In multimedia understanding tasks, corrupted samples pose a critical challenge, because when fed to machine learning models they lead to performance degradation. In the past, three groups of approaches have been proposed to handle noisy data: i) enhancer and denoiser modules to improve the quality of the noisy data, ii) data augmentation approaches, and iii) domain adaptation strategies. All the aforementioned approaches come with drawbacks that limit their applicability; the first has high computational costs and requires pairs of clean-corrupted data for training, while the others only allow deployment of the same task/network they were trained on (\ie, when upstream and downstream task/network are the same). In this paper, we propose SyMPIE to solve these shortcomings. To this end, we design a small, modular, and efficient (just 2GFLOPs to process a Full HD image) system to enhance input data for robust downstream multimedia understanding with minimal computational cost. Our SyMPIE is pre-trained on an upstream task/network that should not match the downstream ones and does not need paired clean-corrupted samples. Our key insight is that most input corruptions found in real-world tasks can be modeled through global operations on color channels of images or spatial filters with small kernels. We validate our approach on multiple datasets and tasks, such as image classification (on ImageNetC, ImageNetC-Bar, VizWiz, and a newly proposed mixed corruption benchmark named ImageNetC-mixed) and semantic segmentation (on Cityscapes, ACDC, and DarkZurich) with consistent improvements of about 5\% relative accuracy gain across the board. The code of our approach and the new ImageNetC-mixed benchmark will be made available upon publication.
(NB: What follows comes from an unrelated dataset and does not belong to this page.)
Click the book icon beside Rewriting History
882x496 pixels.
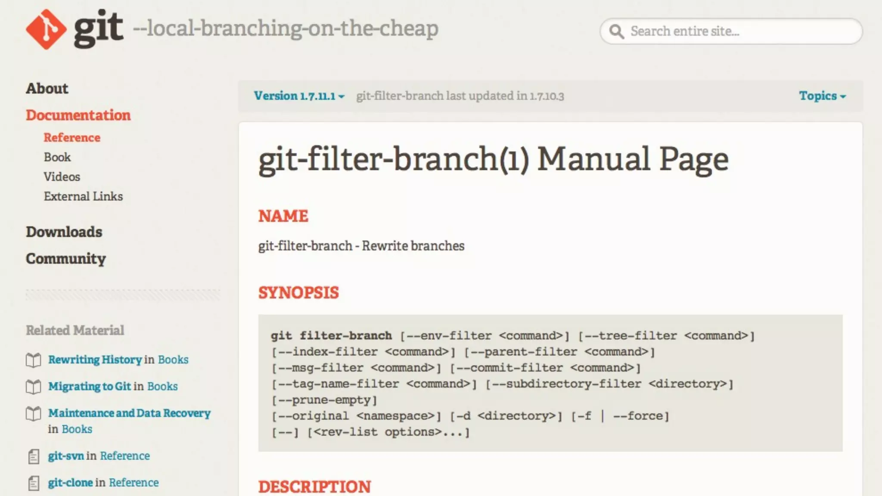34,360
翻译：在多媒体理解任务中，损坏样本构成关键挑战：当这些样本输入机器学习模型时，会导致性能下降。过去，研究人员提出了三类处理噪声数据的方法：i) 用于提升噪声数据质量的增强与去噪模块，ii) 数据增强方法，以及iii) 领域自适应策略。上述方法均存在限制其适用性的缺陷：第一类方法计算成本高，且需要成对的干净-损坏数据进行训练；而其他方法仅能部署在与训练时相同的任务/网络上（即上下游任务/网络相同时）。本文提出SyMPIE以解决上述不足。为此，我们设计了一个小型化、模块化且高效的系统（处理全高清图像仅需2GFLOPs），通过最小化计算成本增强输入数据以实现鲁棒的下游多媒体理解。我们的SyMPIE在上下游任务/网络不必匹配的条件下进行预训练，且无需成对的干净-损坏样本。核心见解在于：现实任务中的大多数输入损坏可通过图像颜色通道的全局操作或小核空间滤波器进行建模。我们在多个数据集和任务上验证了该方法，包括图像分类（在ImageNetC、ImageNetC-Bar、VizWiz及新提出的混合损坏基准ImageNetC-mixed上）和语义分割（在Cityscapes、ACDC和DarkZurich上），整体上实现了约5%的相对准确率提升。我们的方法代码及新提出的ImageNetC-mixed基准将在论文发表后公开提供。